#### Directions:
Rewrite the listing below, changing every "Instruction" to "Directive" and leaving all other text as it is.

#### Source data:
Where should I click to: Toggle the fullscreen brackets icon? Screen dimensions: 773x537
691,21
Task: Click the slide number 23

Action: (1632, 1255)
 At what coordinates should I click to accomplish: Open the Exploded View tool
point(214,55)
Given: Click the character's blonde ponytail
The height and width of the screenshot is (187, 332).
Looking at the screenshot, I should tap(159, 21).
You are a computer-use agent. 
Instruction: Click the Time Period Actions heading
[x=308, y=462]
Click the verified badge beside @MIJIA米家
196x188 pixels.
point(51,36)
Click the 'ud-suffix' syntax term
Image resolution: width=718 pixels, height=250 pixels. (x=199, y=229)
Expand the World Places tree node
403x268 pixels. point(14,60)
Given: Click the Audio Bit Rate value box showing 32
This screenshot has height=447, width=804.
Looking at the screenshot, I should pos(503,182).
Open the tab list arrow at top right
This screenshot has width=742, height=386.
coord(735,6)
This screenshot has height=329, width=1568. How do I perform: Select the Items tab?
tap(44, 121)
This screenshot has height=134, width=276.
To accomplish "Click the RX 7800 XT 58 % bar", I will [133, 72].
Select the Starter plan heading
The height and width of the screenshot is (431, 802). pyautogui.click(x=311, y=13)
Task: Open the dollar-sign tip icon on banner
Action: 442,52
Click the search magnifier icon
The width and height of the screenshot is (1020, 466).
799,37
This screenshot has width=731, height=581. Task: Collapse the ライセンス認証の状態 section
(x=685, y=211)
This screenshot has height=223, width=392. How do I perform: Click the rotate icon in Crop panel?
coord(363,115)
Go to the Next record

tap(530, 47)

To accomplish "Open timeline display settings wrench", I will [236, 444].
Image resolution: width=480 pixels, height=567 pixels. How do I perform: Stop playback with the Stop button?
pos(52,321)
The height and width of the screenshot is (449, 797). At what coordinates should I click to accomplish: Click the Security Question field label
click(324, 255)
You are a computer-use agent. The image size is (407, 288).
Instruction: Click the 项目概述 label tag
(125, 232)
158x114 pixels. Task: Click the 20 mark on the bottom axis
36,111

#### Reply:
Where should I click to: Toggle the fullscreen brackets icon? Screen dimensions: 773x537
691,21
Task: Click the slide number 23

Action: (1632, 1255)
 At what coordinates should I click to accomplish: Open the Exploded View tool
point(214,55)
Given: Click the character's blonde ponytail
The height and width of the screenshot is (187, 332).
Looking at the screenshot, I should tap(159, 21).
You are a computer-use agent. 
Directive: Click the Time Period Actions heading
[x=308, y=462]
Click the verified badge beside @MIJIA米家
196x188 pixels.
point(51,36)
Click the 'ud-suffix' syntax term
Image resolution: width=718 pixels, height=250 pixels. (x=199, y=229)
Expand the World Places tree node
403x268 pixels. point(14,60)
Given: Click the Audio Bit Rate value box showing 32
This screenshot has height=447, width=804.
Looking at the screenshot, I should pos(503,182).
Open the tab list arrow at top right
This screenshot has width=742, height=386.
coord(735,6)
This screenshot has height=329, width=1568. How do I perform: Select the Items tab?
tap(44, 121)
This screenshot has height=134, width=276.
To accomplish "Click the RX 7800 XT 58 % bar", I will [133, 72].
Select the Starter plan heading
The height and width of the screenshot is (431, 802). pyautogui.click(x=311, y=13)
Task: Open the dollar-sign tip icon on banner
Action: 442,52
Click the search magnifier icon
The width and height of the screenshot is (1020, 466).
799,37
This screenshot has width=731, height=581. Task: Collapse the ライセンス認証の状態 section
(x=685, y=211)
This screenshot has height=223, width=392. How do I perform: Click the rotate icon in Crop panel?
coord(363,115)
Go to the Next record

tap(530, 47)

To accomplish "Open timeline display settings wrench", I will [236, 444].
Image resolution: width=480 pixels, height=567 pixels. How do I perform: Stop playback with the Stop button?
pos(52,321)
The height and width of the screenshot is (449, 797). At what coordinates should I click to accomplish: Click the Security Question field label
click(324, 255)
You are a computer-use agent. The image size is (407, 288).
Directive: Click the 项目概述 label tag
(125, 232)
158x114 pixels. Task: Click the 20 mark on the bottom axis
36,111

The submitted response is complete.